Уездное | страница 37



Мертвая, тяжелая, повисла над головой. Холодно…

— Ничего. Опять загорится радость и согреет — ночью прочтет он письмо…

* * *

Свечка горит. Кругом нее тени прыгают. И она кивает им, и говорит им на незнакомом языке — останавливаются, насторожились…

Вот оно, письмо, вот оно!

Розовым отливают тени, шепчут о любви, о прекрасных, обманчивых призраках…

«Сергей, мой милый товарищ! Вы, бедный, измучились, фантазируете, нервничаете, экзальтированный стали какой-то. Ну, разве можно так письма писать?

Боюсь не сделать бы вам больно, мой бедный. Я готова помочь вам всем — смело обращайтесь ко мне, но о свидании нельзя и думать: я уезжаю на днях со своим женихом. Его высылают отсюда.

Простите, что пишу это так прямо. Я знаю, вам не надо жалких слов. Ведь вы найдете в себе достаточно силы?»

— Что это?

Пламя вытянулось кверху — длинное, и все тени вытянулись — длинные — и слушают.

А он улыбается. Глаза неподвижные. Замерли на одной точке — нельзя сойти с нее, нельзя двинуться: кругом бездонной пропастью обступает ужас. Губы улыбаются и дрожат на мертвом лице.

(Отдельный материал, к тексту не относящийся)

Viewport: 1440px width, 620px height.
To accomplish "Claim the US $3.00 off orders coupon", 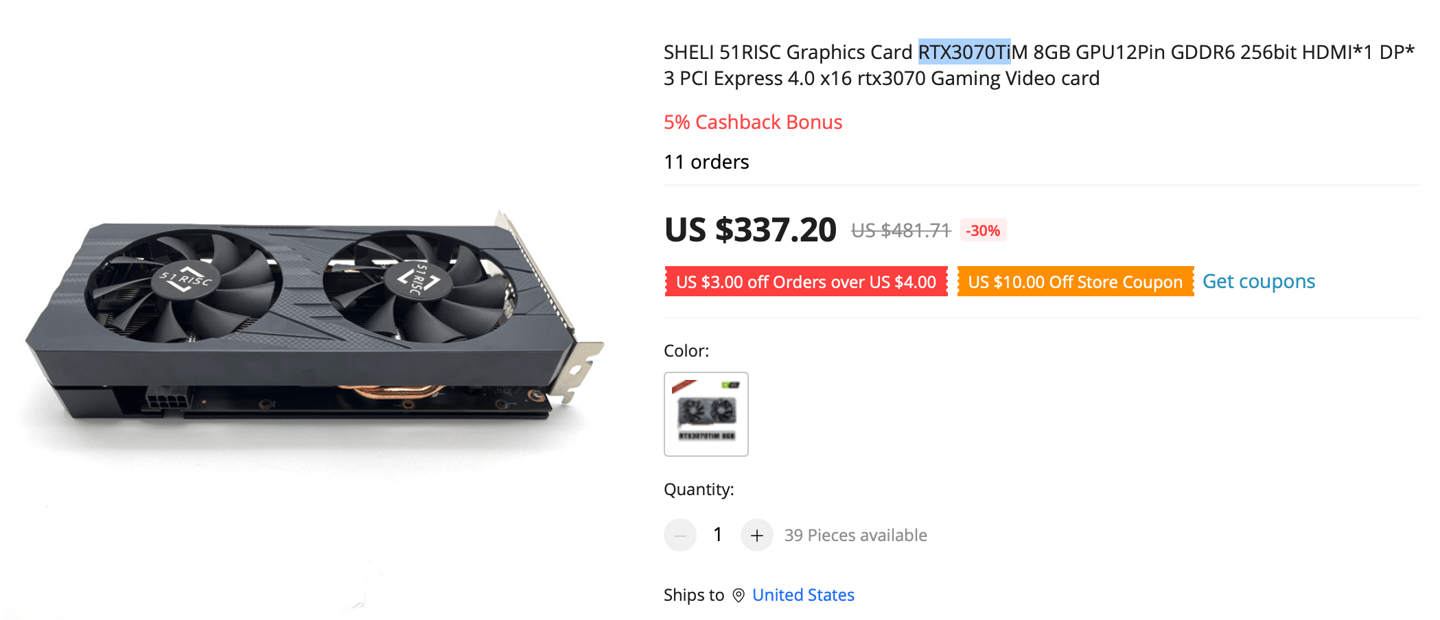I will pos(806,281).
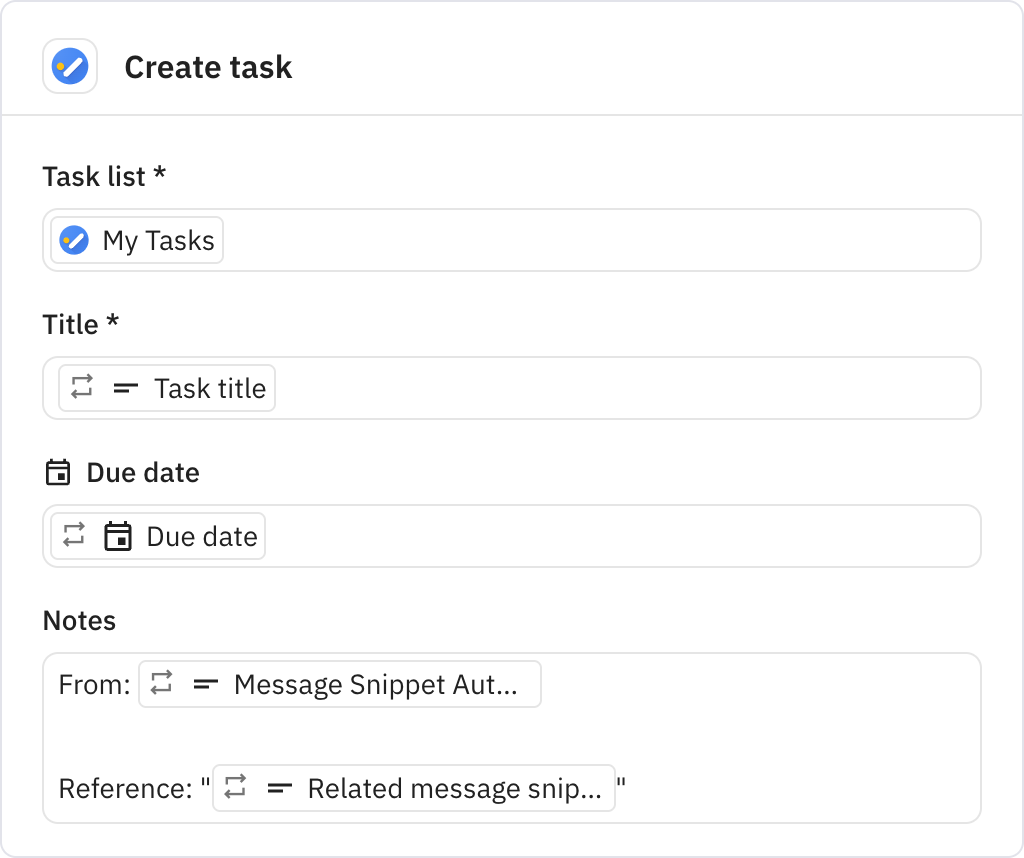Expand the Message Snippet Aut... token
Viewport: 1024px width, 858px height.
click(x=340, y=684)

— Ничего, ничего. Это — так. Не может быть, ведь…

Чудо? Нет чуда.

Простые, понятные и беспощадные, как смерть, слова охватывают мысли. Рвут и топчут душу, с дикими воплями разрушают в ней все.

Умерла на губах улыбка — последняя в жизни. Умерла жизнь. Осталось чужое, страшное.

— Нужно найти в себе достаточно силы…

И знакомая пропасть вниз, полная смерти и молчания, раскрылась перед глазами.

Метнулось последний раз пламя красным стонущим блеском и потухло.

…Утушил — вспомнилось вдруг странное и страшное слово.

Сел на кровать. И казалось, рассудок, помертвевший и придавленный, вдруг вырвется и помчится с диким, безумным хохотом, и дрожью, и воплями.

VII

С утра началось страшное, нелепое, невероятное — как если бы он сам стал выдавливать себе глаза и резать медленно пальцы. И когда он оглядывался на себя и на сухой, распаленный вихрь своих мыслей — он не верил им. Казались они ему чужими — и он не имел над ними власти.

Красным огненным потоком злоба залила его. И в урагане кружилась, и бросала вверх, и разбивала о землю. Свою любовь разбивал он, сам себя разбивал. Скрежетала зубами его гордость, и металась, и падала в одном вихре со злобой, и визжала, и засохшими губами шептала проклятия.

Одно и то же видел он: сидит она у него на коленях — у другого, обвила его шею голой рукой, и погружает в его глаза свои, синие, и ищет там свое отражение.

И он самыми грубыми словами оскорблял ее — святыню, любовь, душу, ее — чистую, любимую Лелю. Плевал в лицо своему Богу и ударял его, и топтал ногами. И это было чудовищно и нестерпимо больно.